"Yes, men are people."
Translation:예, 남자는 사람입니다.
There's no difference in formality or usage. 예 used to be the standard until about 30 years ago, then 네 became popular enough that they included it too, and nowadays both are accepted. 예 may sound a bit more old-fashioned because of that, but it comes down to individual choice.
Kinda funny that "Ne" means Yes in Korean, considering so many European languages have an N sounding word (no, non, nein, nyet, não, nee, nej etc.) for No, so much so that you think if you asked a question and heard an N sound back without understanding the language, you'd assume they said No. Not in Korea of course. ;-)
This confuses me greatly. I see people commenting that you only use '들' when it's not obviously plural, but the sentence for "yes, men are people" and "yes, a man is a person" are the same no? how is it obviously plural? Is there a difference in the way 'person' and 'people' is written?
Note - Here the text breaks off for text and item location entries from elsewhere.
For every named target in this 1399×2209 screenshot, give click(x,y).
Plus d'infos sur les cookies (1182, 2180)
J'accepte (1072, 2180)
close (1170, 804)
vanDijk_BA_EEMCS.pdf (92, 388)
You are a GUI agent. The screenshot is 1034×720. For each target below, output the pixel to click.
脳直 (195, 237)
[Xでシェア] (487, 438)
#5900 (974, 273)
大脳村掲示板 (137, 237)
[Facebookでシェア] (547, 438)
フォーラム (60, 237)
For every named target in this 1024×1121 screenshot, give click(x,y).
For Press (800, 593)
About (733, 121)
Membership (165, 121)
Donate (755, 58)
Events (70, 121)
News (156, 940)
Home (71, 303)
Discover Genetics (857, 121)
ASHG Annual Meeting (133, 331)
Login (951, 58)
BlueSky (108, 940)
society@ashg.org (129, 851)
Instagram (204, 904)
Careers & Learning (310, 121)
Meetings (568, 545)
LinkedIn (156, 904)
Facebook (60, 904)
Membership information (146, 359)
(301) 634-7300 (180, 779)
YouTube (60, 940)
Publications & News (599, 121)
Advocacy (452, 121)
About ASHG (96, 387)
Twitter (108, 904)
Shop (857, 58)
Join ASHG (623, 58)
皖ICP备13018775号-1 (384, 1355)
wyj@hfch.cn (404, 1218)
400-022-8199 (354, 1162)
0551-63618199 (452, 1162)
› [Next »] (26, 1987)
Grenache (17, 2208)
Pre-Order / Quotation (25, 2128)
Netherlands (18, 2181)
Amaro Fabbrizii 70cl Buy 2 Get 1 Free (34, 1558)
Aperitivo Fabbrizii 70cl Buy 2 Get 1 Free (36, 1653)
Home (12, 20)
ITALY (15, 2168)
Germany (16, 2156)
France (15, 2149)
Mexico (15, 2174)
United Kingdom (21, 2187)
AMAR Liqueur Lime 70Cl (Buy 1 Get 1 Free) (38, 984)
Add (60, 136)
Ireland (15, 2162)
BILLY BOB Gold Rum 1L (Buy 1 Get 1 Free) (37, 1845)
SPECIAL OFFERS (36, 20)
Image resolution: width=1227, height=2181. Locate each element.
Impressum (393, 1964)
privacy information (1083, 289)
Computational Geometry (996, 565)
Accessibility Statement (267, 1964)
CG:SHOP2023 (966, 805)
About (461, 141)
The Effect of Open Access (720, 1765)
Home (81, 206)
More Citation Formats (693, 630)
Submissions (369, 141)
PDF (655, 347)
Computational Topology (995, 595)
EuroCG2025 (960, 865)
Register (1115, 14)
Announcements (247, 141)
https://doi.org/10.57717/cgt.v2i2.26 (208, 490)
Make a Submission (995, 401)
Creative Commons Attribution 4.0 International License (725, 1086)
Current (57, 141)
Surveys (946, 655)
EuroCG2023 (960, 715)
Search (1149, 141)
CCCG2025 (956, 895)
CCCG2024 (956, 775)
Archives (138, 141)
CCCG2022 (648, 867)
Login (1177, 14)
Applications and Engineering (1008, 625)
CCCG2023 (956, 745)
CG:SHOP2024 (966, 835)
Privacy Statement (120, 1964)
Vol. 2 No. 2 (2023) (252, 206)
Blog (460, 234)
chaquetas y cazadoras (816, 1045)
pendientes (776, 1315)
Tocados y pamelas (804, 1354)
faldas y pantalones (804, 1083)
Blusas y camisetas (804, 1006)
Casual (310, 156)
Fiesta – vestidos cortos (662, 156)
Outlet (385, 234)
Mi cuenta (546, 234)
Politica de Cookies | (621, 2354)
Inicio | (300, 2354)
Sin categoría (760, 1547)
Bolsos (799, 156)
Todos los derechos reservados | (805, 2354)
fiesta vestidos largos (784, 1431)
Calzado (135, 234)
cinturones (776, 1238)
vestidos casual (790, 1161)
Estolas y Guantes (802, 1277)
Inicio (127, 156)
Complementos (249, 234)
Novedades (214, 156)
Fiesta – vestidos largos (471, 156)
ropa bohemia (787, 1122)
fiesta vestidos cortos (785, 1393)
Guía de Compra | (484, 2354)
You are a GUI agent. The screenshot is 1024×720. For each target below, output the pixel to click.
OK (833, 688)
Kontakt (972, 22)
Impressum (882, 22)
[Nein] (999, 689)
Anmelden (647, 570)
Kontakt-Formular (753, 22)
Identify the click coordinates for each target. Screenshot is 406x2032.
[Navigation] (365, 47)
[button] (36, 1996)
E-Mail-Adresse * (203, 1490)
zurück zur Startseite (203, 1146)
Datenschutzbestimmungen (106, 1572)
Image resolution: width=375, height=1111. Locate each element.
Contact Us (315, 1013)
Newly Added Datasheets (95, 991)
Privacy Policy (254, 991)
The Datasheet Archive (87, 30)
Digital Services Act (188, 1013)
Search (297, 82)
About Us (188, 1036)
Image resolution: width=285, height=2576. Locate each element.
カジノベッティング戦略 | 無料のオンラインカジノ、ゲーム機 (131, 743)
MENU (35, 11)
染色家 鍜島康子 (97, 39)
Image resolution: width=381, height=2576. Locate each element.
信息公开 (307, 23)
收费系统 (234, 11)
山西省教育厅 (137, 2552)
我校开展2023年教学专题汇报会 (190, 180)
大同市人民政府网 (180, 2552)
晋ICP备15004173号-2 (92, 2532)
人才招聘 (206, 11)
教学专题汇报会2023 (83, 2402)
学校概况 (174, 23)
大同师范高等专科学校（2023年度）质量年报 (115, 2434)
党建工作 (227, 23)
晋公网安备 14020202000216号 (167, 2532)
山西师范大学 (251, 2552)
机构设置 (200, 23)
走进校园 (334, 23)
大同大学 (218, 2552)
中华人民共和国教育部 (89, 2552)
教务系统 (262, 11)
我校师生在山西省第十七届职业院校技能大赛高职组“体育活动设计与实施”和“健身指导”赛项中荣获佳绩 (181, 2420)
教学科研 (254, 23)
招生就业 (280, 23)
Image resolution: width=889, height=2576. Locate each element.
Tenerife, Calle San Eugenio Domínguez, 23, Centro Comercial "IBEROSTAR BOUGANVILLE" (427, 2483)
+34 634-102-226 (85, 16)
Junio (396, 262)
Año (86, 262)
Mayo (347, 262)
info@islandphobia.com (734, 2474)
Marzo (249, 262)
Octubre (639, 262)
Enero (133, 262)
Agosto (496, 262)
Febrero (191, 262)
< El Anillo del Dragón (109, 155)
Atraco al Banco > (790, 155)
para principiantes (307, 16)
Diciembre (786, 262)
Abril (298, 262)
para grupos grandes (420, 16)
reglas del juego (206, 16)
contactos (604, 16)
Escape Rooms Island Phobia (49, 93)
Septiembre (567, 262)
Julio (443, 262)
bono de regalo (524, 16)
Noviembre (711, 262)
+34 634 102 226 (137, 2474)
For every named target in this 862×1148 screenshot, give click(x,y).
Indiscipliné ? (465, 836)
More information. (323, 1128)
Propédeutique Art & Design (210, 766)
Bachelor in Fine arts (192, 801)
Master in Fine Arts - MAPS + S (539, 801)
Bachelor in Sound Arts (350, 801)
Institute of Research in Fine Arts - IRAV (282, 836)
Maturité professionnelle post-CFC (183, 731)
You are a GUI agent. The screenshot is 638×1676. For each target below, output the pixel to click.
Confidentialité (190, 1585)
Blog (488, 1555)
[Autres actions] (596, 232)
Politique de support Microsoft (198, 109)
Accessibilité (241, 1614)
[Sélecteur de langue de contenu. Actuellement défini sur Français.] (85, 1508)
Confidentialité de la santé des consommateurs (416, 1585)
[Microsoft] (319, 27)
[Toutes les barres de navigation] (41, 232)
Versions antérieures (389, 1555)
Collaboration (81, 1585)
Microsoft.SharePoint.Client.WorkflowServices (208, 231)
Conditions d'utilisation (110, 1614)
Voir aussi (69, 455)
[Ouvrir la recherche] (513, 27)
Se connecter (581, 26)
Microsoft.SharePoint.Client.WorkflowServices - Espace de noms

one thing I learned in a book one time is that -neun/-eun ending can be translated in your head as "as for this thing/person" so then it would be namja-neun saram imnida (as for this man, he is a person) that always helped me to think of it that way :) hopefully that makes sense
For example, this sentence is making a general statement that men are people or a man is a person. It isn't necessary to know how many men because it's more about the idea of a "man " vs how many men are doing something. Maybe you would want to specify plural/singular in situation where you are talking about multiple people working together or something, but not for broad statements like this.